Execution comes to screeching halt, global players less impacted
* City centric developers with high concentration of projects in the urban areas have got highly impacted. Imposition of Section 144 by State Govts and suspension of public transport till 31st March 2020 has impacted manpower mobility. Strict checks on the same have led to Corporates scaling down operations. Larger goodwill measure regarding the health and safety of employees and laborers has also resulted in slowing down of execution by the corporates. KEC/KPTL with global operation less impacted due to works continuing in these markets.
Public transportation suspended, to impact profitability
* The suspension of long-distance trains, domestic flights and bus services has made the labor immobile. Due to Holi Holidays the labor force had reduced to 60-65%. Since then the laborers have extended their holidays. Corporates need to provide the labor contractor funds for food and other routine necessities. This is being done more on humanitarian grounds though the profitability will get impacted depending on how labor intensive the job is. Roads/Metro works are less impacted, while Buildings are more impacted.

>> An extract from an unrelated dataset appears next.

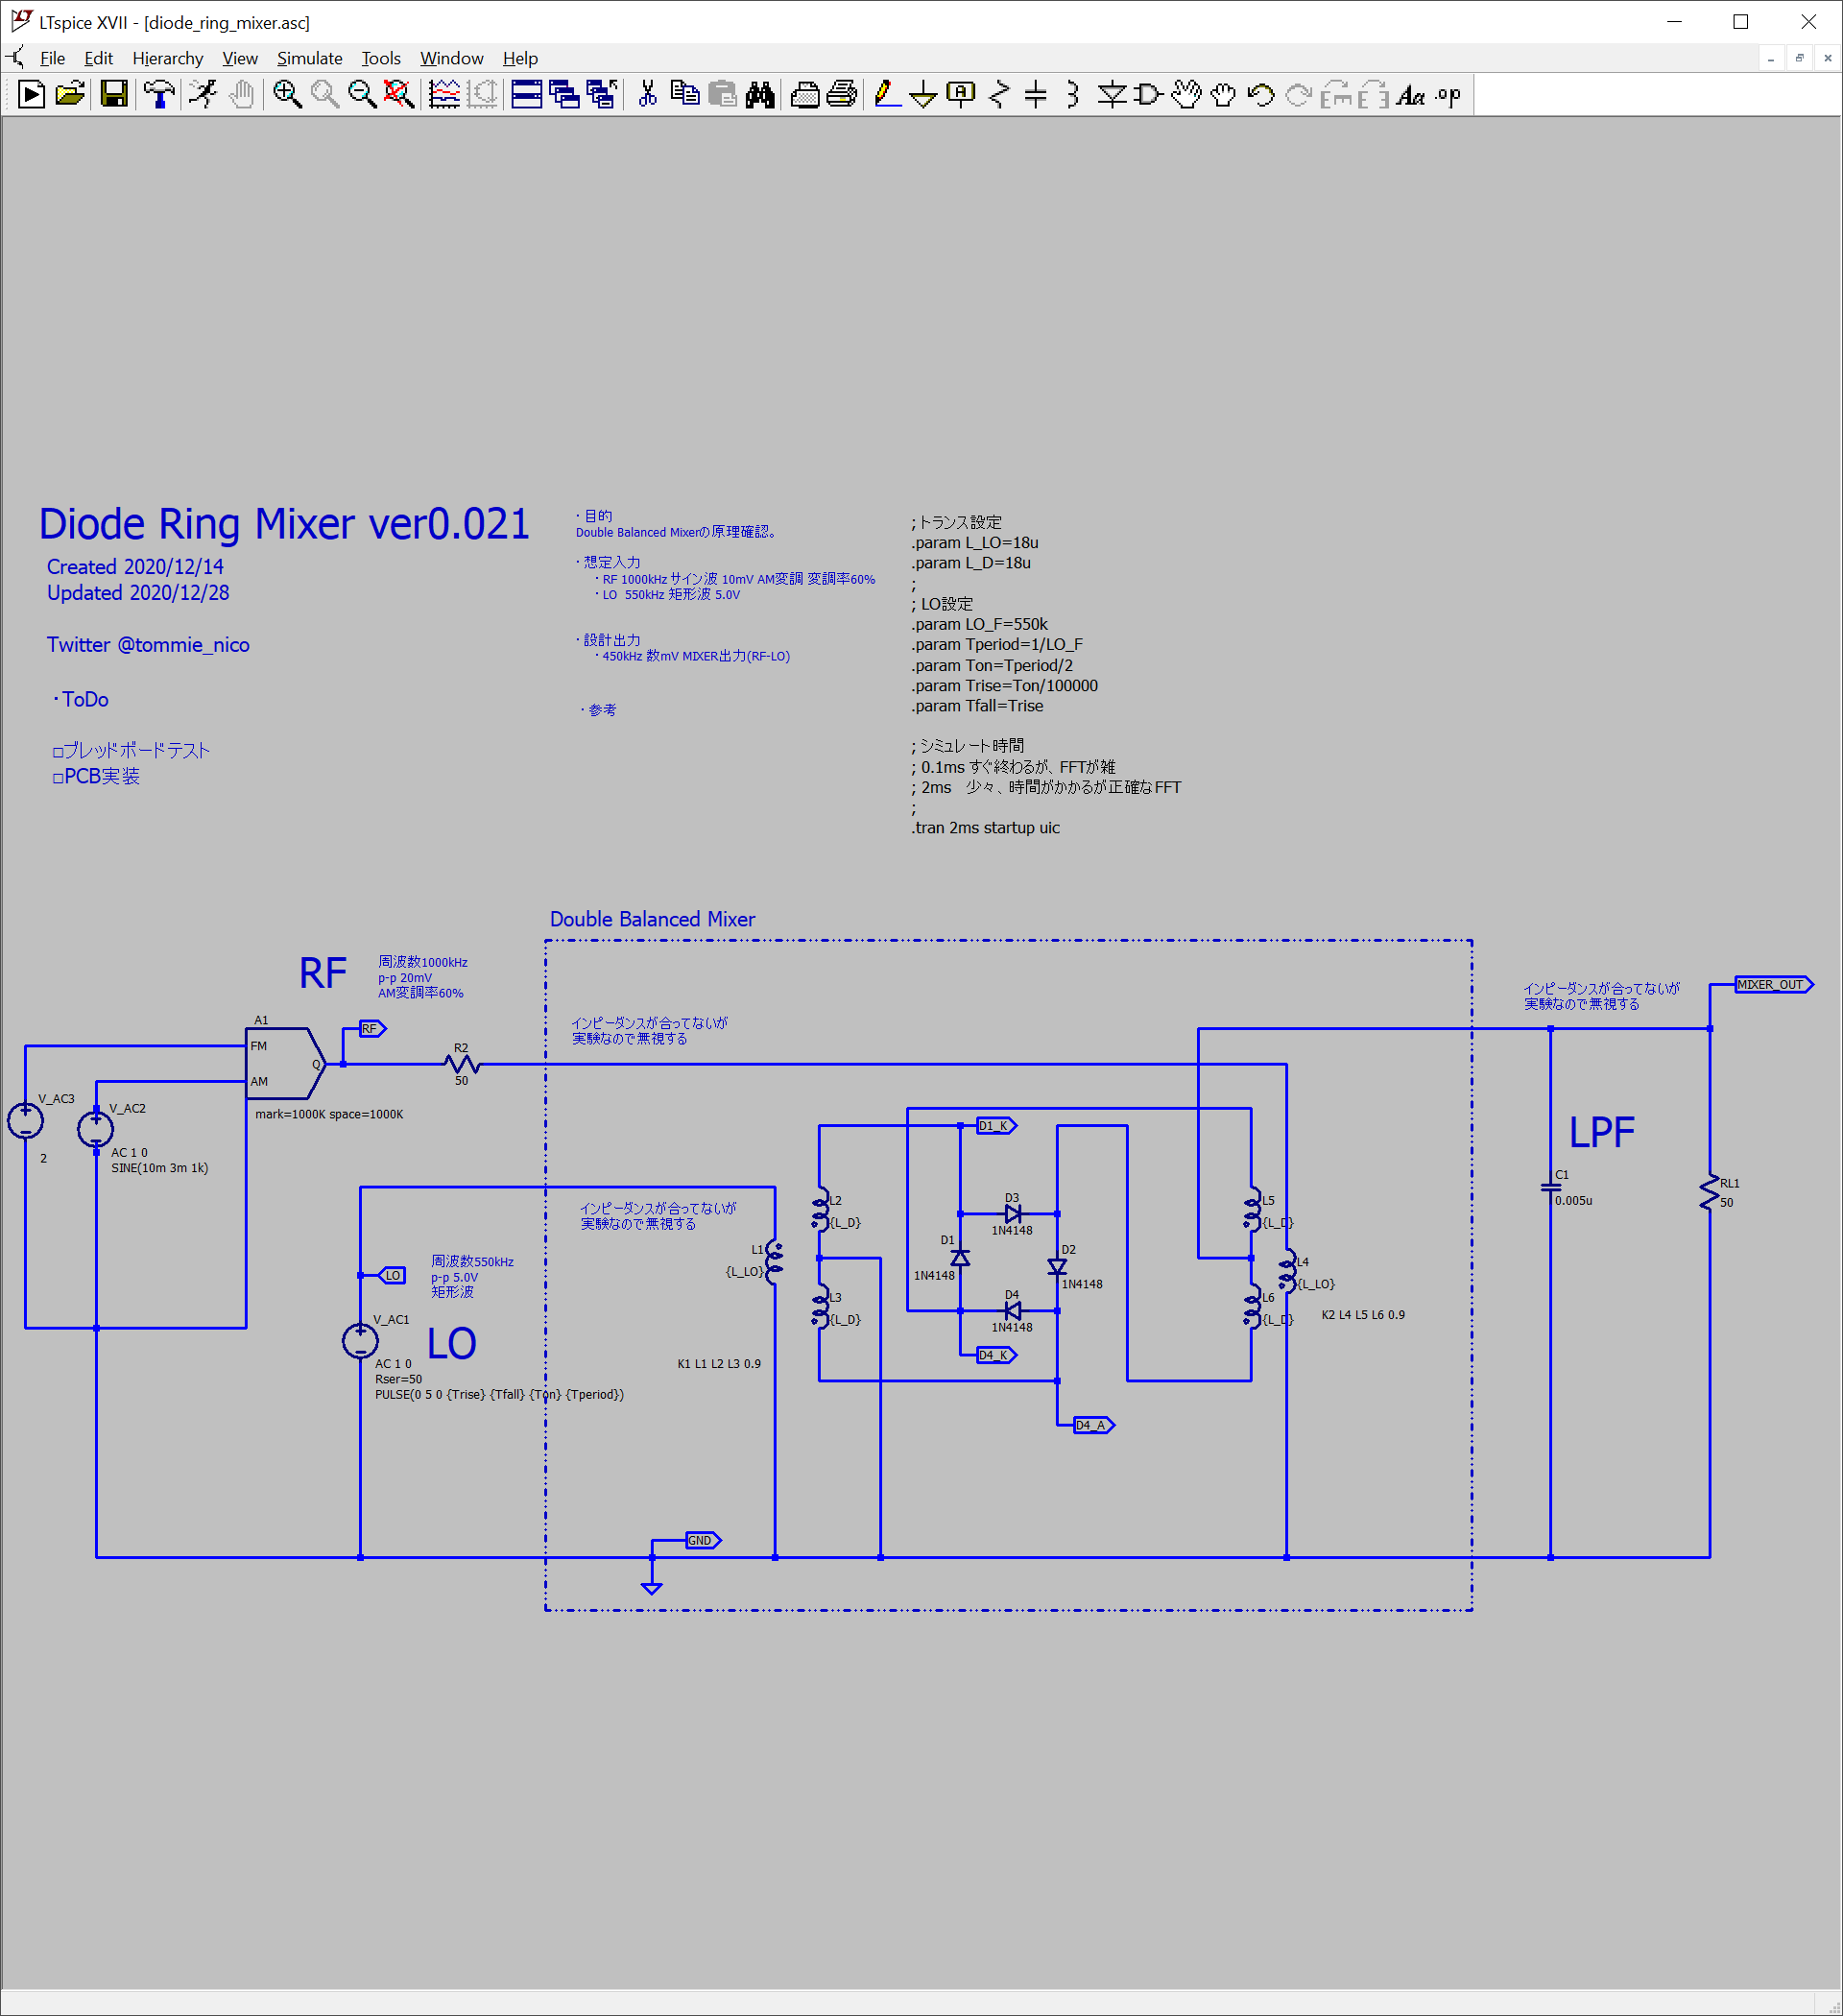
Task: Open the Simulate menu
Action: click(x=309, y=58)
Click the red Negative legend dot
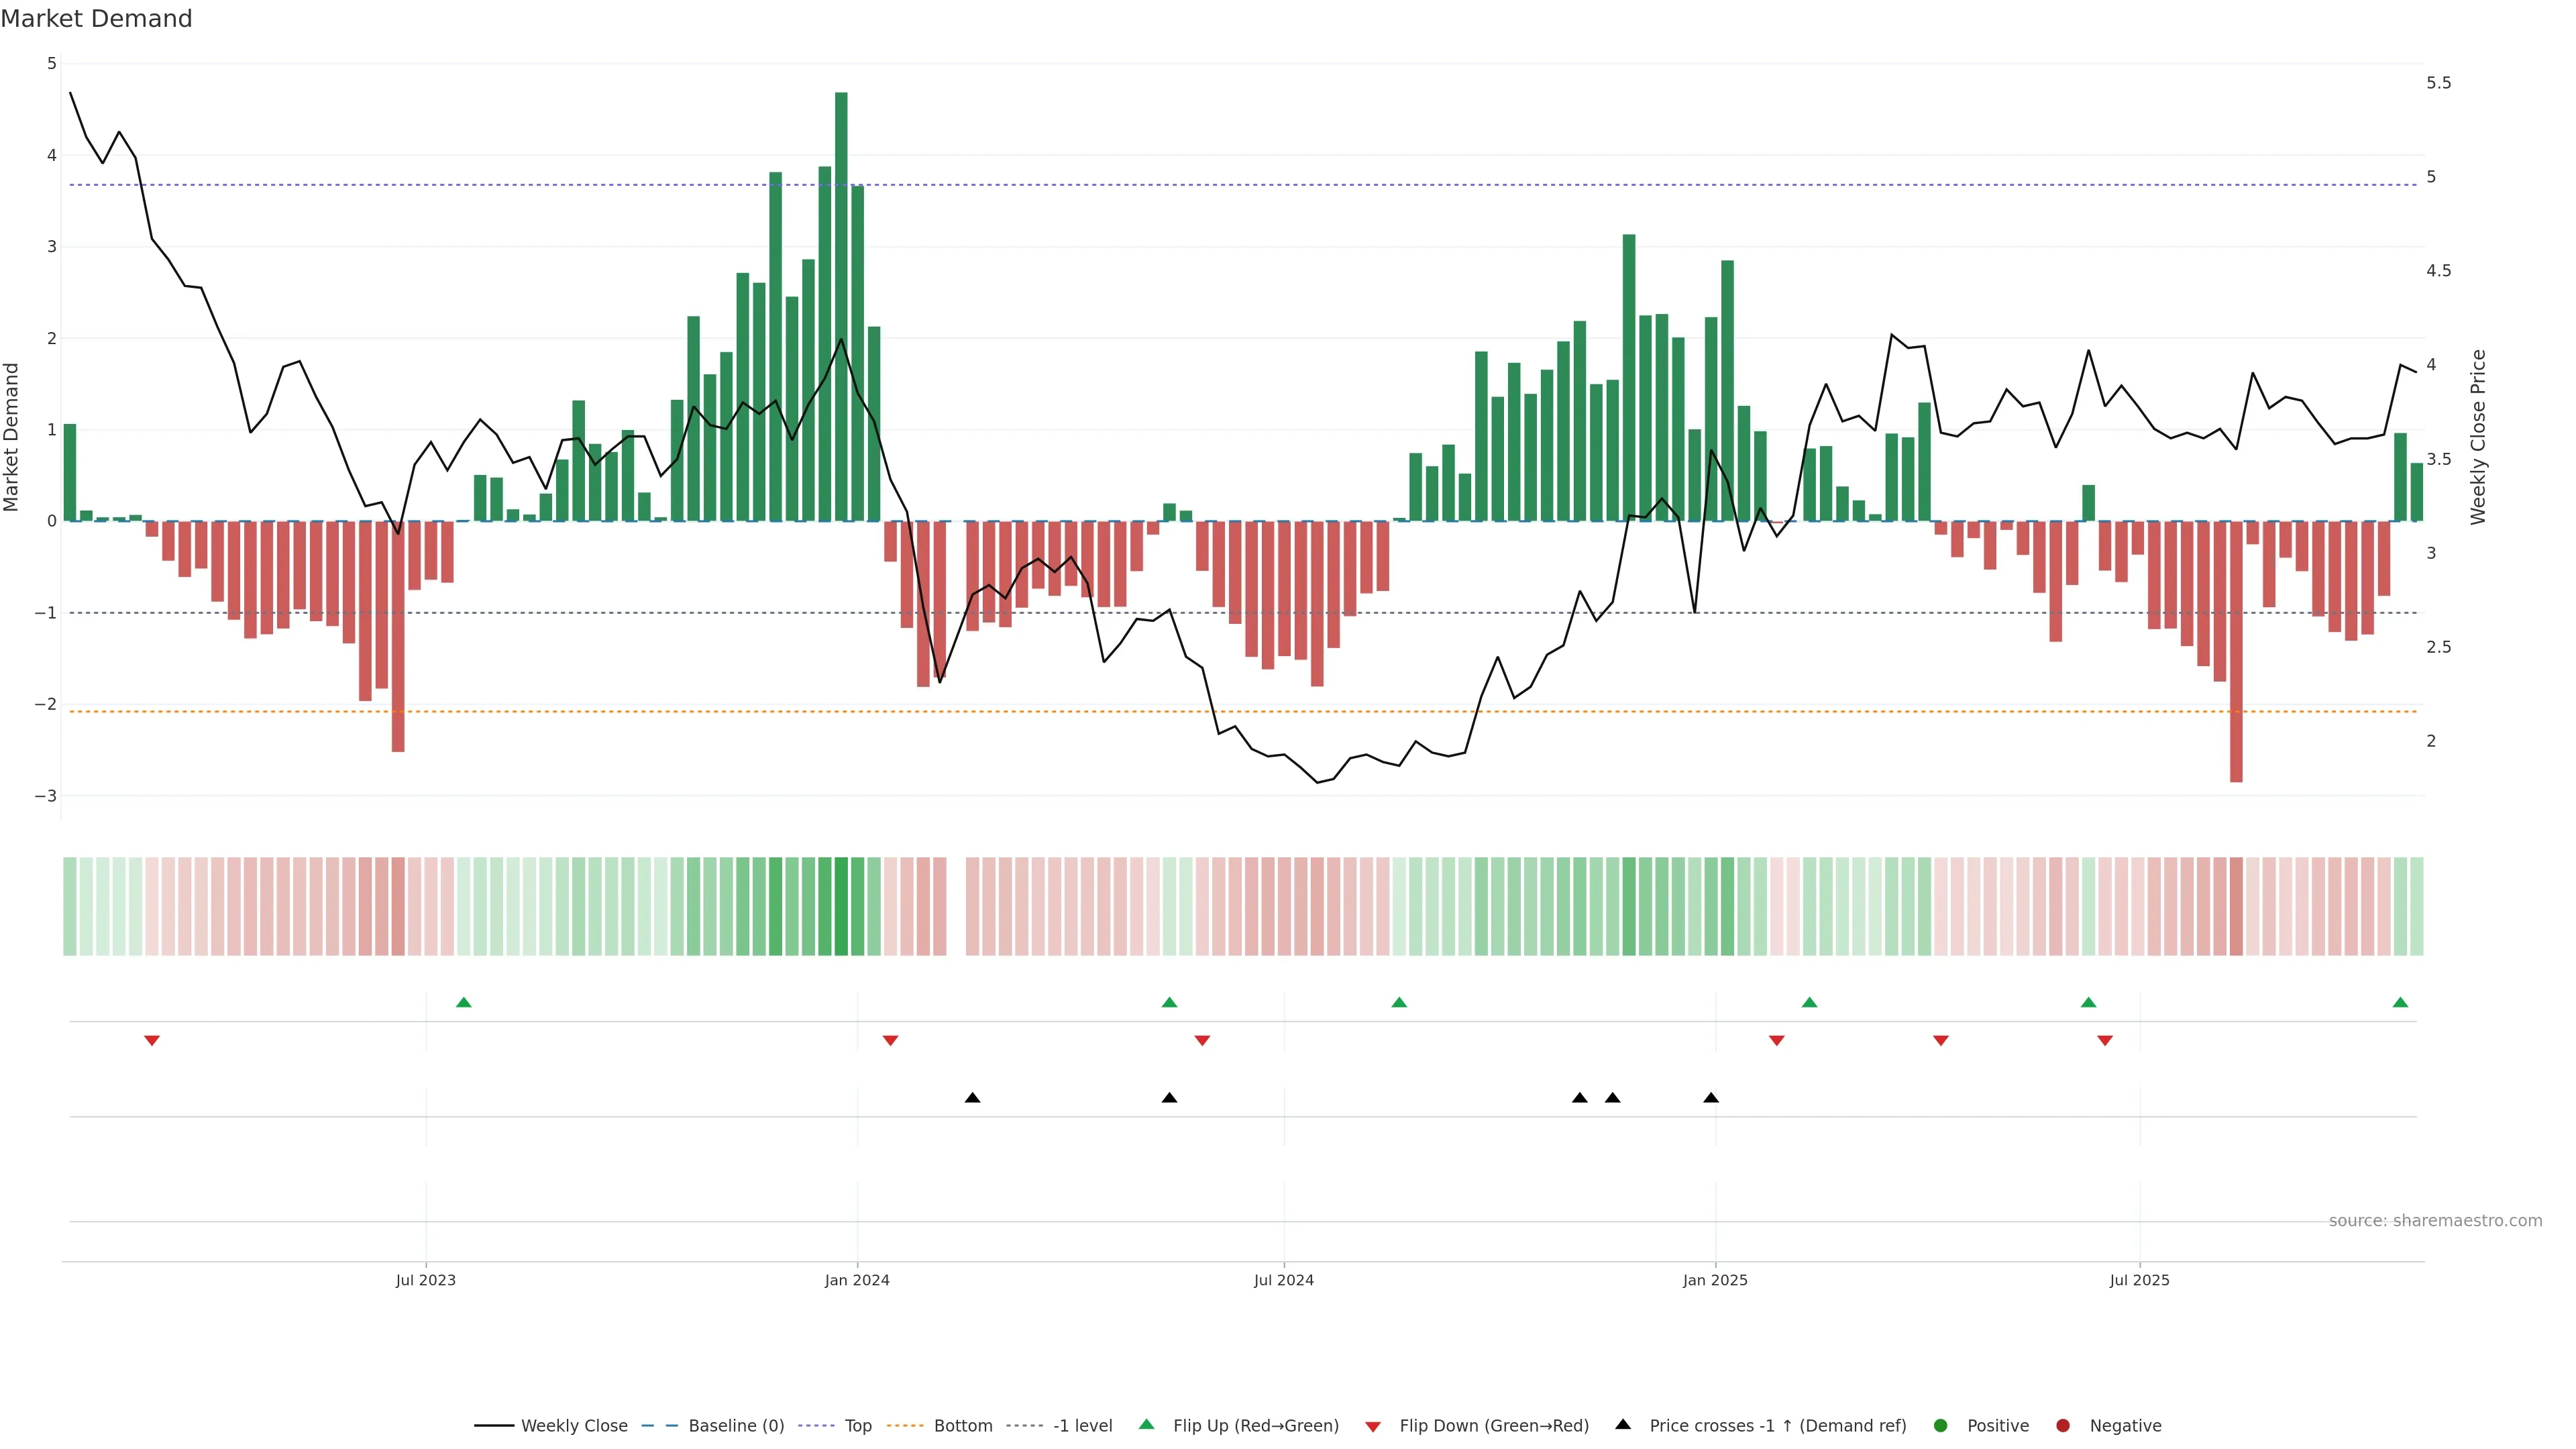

Supply chain on wait and watch
* Our channel checks suggest that supply chains may contract further over the next 3-4 days as more State’s enforce COVID-19 lockdown and overall risk aversion and flight to safety plays out. The State borders are also getting sealed to restrict movement, only essentials items are allowed to pass. Even companies providing Bitumen, Steel, Cement etc may look at wait and watch approach as liquidity tightens. The elongation of working capital will also impact payment to suppliers. Banks are also expected to slow down disbursals due to scarcity of manpower at HO and overall reduction in execution at site.
Banking perspective – awaiting Central Bank action
* Owing to strict NPA recognition norms Banks can’t do much to alleviate the COVID-19 stress build up on Infra sector. Our channel checks with Banks suggest that Government need not provide any investment in companies. The situation can be managed by slight relaxation of NPA recognition norms, moratorium period on repayments and rate cut. Infra companies will invoke ‘Force Majeure’ as per the contract with Government clients and seek compensation for losses incurred. COVID-19 has been declared as Global Pandemic and losses can be attributed to lock down and unavailability of raw materials/manpower/labor to execute project. Even private clients have provisions to compensate contractors in case site availability is not provided. This process though will be time consuming and payments will be back ended. Stay with companies with strong Balance Sheets.